Remember folks, despite the fire sale for dollars, it is still a bear market in the broad stock market averages, and last week's reversal in the Dow Industrials was the sole one out there. Our readers know the reason for that because they are aware of the true leadership. Part of the reason for the general disorientation, however, is that the mainstream analysis continues to be cavalier about how central the inflation debate is, to either, the bullish or bearish case. This should be an insult to you, but on the bright side, it is bullish for liberty (see Rothbard quote).
For if it seems perfectly legal for Mr. Greenspan to get up on stage and perpetuate one false story after another today, liberty cannot be far away.
Though we've noticed that his line has a subtle global unity to it this time. That is to say, its echoes have been heard overseas and its might has been felt in Forex markets. Dollar bulls have won yet another battle by pushing the trade weighted dollar index to new highs, effectively correcting your inflation expectations by adjusting the dollar price of physical things lower. How does that work? Through an adjustment in the dollar price of other currencies, even lower, the process transfers an excess of purchasing power from one paper currency to another, the dollar in this case, thereby allowing the US to export its inflation, and then some, to the rest of the world.
Recall, that officially, the international currency arrangement is to aim for stability, but to sanction instability if the objective is for global growth. Nevertheless, dollar strength continues to stress the arrangement. I don't think that any one of the global central banks lowered their interest rates this week. Still, this kind of dollar strength needs international support in order to sustain. If there is a new unity, what drives it, and is it sound? More importantly, is it as sound as the nonsense that forms the bullish case for stocks, particularly the blue chip Dow.

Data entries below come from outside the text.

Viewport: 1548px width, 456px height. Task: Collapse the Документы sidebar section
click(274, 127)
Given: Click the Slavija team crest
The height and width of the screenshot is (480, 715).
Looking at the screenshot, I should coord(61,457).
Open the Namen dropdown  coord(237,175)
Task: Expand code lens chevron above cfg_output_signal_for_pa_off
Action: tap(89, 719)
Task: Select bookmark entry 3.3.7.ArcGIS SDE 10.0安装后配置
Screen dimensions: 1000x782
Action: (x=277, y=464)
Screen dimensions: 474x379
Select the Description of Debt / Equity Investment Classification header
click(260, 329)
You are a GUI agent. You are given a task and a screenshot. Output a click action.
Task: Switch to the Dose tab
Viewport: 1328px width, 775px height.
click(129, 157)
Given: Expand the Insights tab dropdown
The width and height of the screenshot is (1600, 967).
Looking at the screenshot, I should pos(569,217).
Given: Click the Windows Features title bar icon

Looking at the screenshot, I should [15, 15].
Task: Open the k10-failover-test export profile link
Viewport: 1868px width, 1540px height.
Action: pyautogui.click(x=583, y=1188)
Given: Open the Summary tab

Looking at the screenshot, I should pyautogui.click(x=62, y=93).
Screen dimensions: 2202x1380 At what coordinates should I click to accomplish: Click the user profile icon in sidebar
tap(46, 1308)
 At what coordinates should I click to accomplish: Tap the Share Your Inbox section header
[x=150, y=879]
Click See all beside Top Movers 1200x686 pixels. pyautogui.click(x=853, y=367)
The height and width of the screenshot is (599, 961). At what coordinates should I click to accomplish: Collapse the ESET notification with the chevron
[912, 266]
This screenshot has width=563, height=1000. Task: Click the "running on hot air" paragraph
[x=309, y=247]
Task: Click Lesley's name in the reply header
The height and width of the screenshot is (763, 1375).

The Bullish Case for Stocks
Stock (market) salesmen today (everyone) say that equities can trade at a premium to fixed income investments due to the argument that stocks are the best long-term investment around, and therefore deserve a low risk premium to other assets. So, the thinking goes, if the Fed can just keep rates low, expensive stock prices will be the norm.
The dollar, of course, will take care of itself, relative to other currencies and things, because it will always be in demand, regardless of how freely available it is. The law of scarcity does not apply if dollar denominated returns are supported by high rates of labor productivity, which will always be higher in the United States because (they have the highest paid statisticians in the world working for them?) it has the world's youngest population on the planet? Or is it because the United States has the freest and most efficient market system in the world, with regard to the allocation of the nation's scarce resources and things? No, it must be attitude! They've got such good (optimistic) attitudes about profits.
At any rate, perhaps because of that, it is also the case that bulls believe declining fortunes overseas will result in rising fortunes for them here in NY, like in 1998. The bottom line is, and we all know it, that if stock prices can go up, and the dollar can go up, then inflation can be contained, or absorbed, and productivity will be easier to talk up again. This is maybe true, theoretically. After all, the whole idea of inflation is to direct it to where it produces the most sustainable gain - that would be asset prices traditionally. Profits would come back because the whole business of capital investment is driven by stock speculation, or the equivalent. A soaring dollar rate can certainly help support the marginal, or subjective-use, value of additional money supply, thereby putting pressure on some prices while letting others rise.
In reality, however, this does not cure the inflation, or its destabilizing effects. It is only a mechanism that further distorts the market process, possibly creating further malinvestment, or misdirected investment.